In contrast, box breathing triggers the parasympathetic nervous system, aiding in the neutralization of the stress response, slowing of the heart rate, and reduction of blood pressure. This, in turn, can support you in regaining control, calming your thoughts, and facilitating more rational decision-making, even within high-speed environments.

Research lends credence to the stress-dampening benefits of measured, slow breathing techniques. For instance, a study conducted by Ma et al. (2017) discovered that slow breathing exercises could lessen psychological stress and adjust cardiovascular functions, promoting a decrease in heart rate and blood pressure (4).

Additionally, a review by Zaccaro et al. (2018) suggested that slow breathing exercises, performed at approximately six breaths per minute, could shift the balance between the sympathetic and parasympathetic systems, alleviating stress and anxiety while enhancing cognitive performance (6).
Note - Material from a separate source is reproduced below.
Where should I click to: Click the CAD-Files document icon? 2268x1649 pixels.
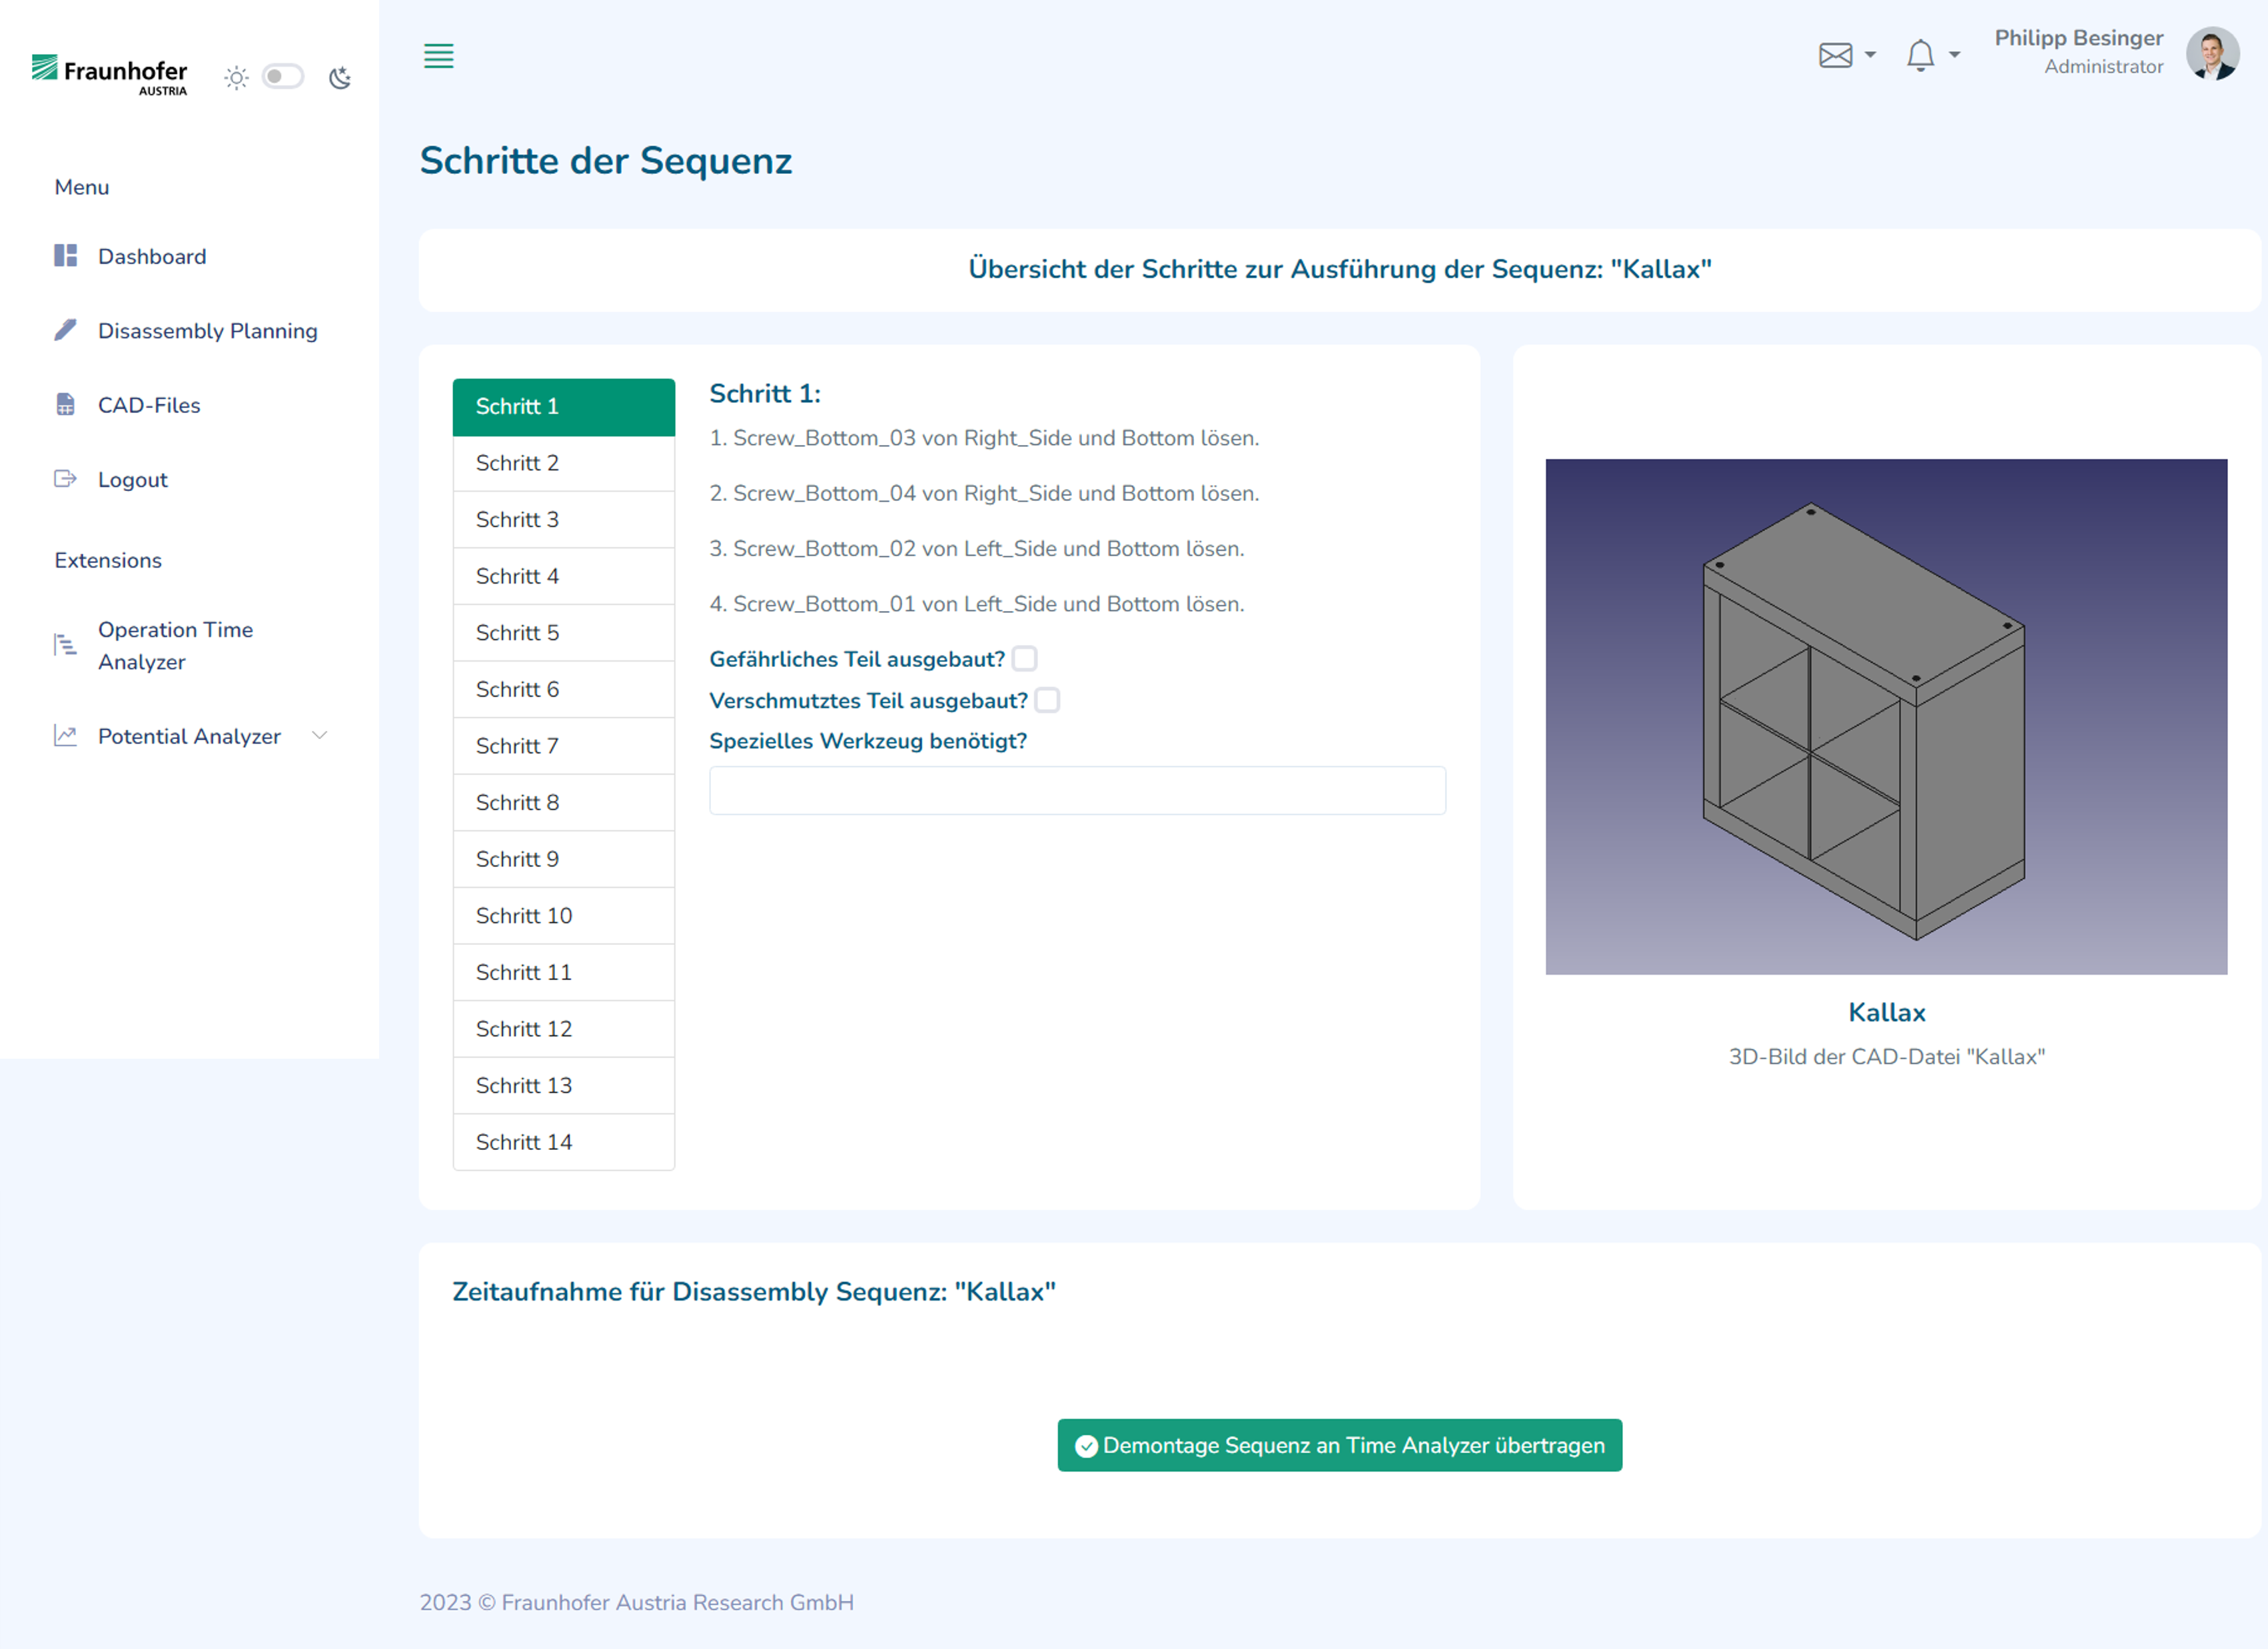point(65,405)
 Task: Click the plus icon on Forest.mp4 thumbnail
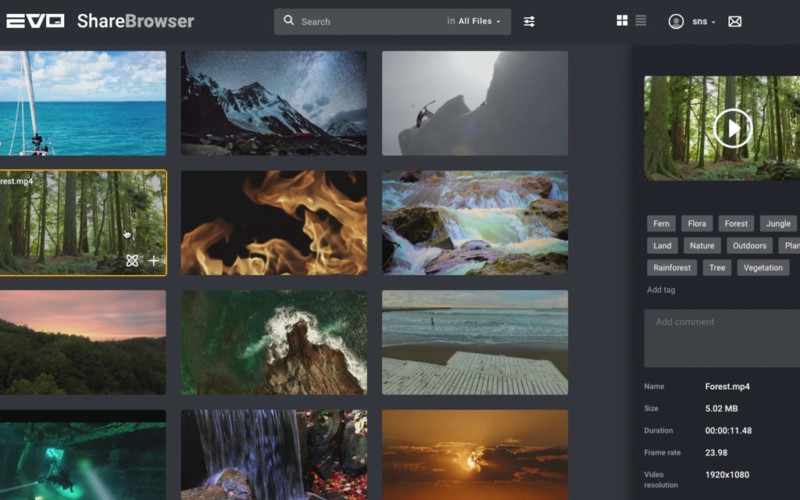(154, 261)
The efficacy of box breathing aligns well with these findings, indicating its usefulness as a straightforward, practical tool to mitigate stress and encourage focus in rapidly paced environments.

Here is a demonstration of box breathing: Assume a seated position and begin by slowly inhaling through your nose for a count of 5 seconds. Hold your breath for another count of 5 seconds, followed by slowly exhaling through your mouth for a count of 5 seconds. After exhaling, hold your breath once more for a count of 5 seconds. This cycle constitutes one "box breath". This cycle should be repeated as a multiple based upon individual needs for regulating the heartrate.

Intraday trading is a complex undertaking that requires individuals to grasp not just the fundamentals of risk, entry, and planning, but also to comprehend the physical and physiological effects involved. This understanding is essential to foster the most conducive environment for the assimilation of market-generated information and effective trade management.



(1) Smith, J. C., Tart, D. S., Focella, E. S., Loftus, A., & Amir, N. (2018). Attention bias modification reduces neural correlates of response monitoring. Biological psychology, 135, 1-7.

(2) Desbordes, G., Negi, L. T., Pace, T. W., Wallace, B. A., Raison, C. L., & Schwartz, E. L. (2012). Effects of mindful-attention and compassion meditation training on amygdala response to emotional stimuli in an ordinary, non-meditative state. Frontiers in Human Neuroscience, 6, 292.

(3) Yoo, S. S., Gujar, N., Hu, P., Jolesz, F. A., & Walker, M. P. (2007). The human emotional brain without sleep—a prefrontal amygdala disconnect. Current Biology, 17(20), R877-R878.

(4) Ma, X., Yue, Z. Q., Gong, Z. Q., Zhang, H., Duan, N. Y., Shi, Y. T., ... & Li, Y. F. (2017). The Effect of Diaphragmatic Breathing on Attention, Negative Affect and Stress in Healthy Adults. Frontiers in psychology, 8, 874.

(5) Vancampfort, D., De Hert, M., Knapen, J., Wampers, M., Demunter, H., Deckx, S., ... & Probst, M. (2011). Effects of progressive muscle relaxation on state anxiety and subjective well-being in people with schizophrenia: a randomized controlled trial.

(6) Zaccaro, A., Piarulli, A., Laurino, M., Garbella, E., Menicucci, D., Neri, B., & Gemignani, A. (2018). How Breath-Control Can Change Your Life: A Systematic Review on Psycho-Physiological Correlates of Slow Breathing. Frontiers in Human Neuroscience, 12, 353.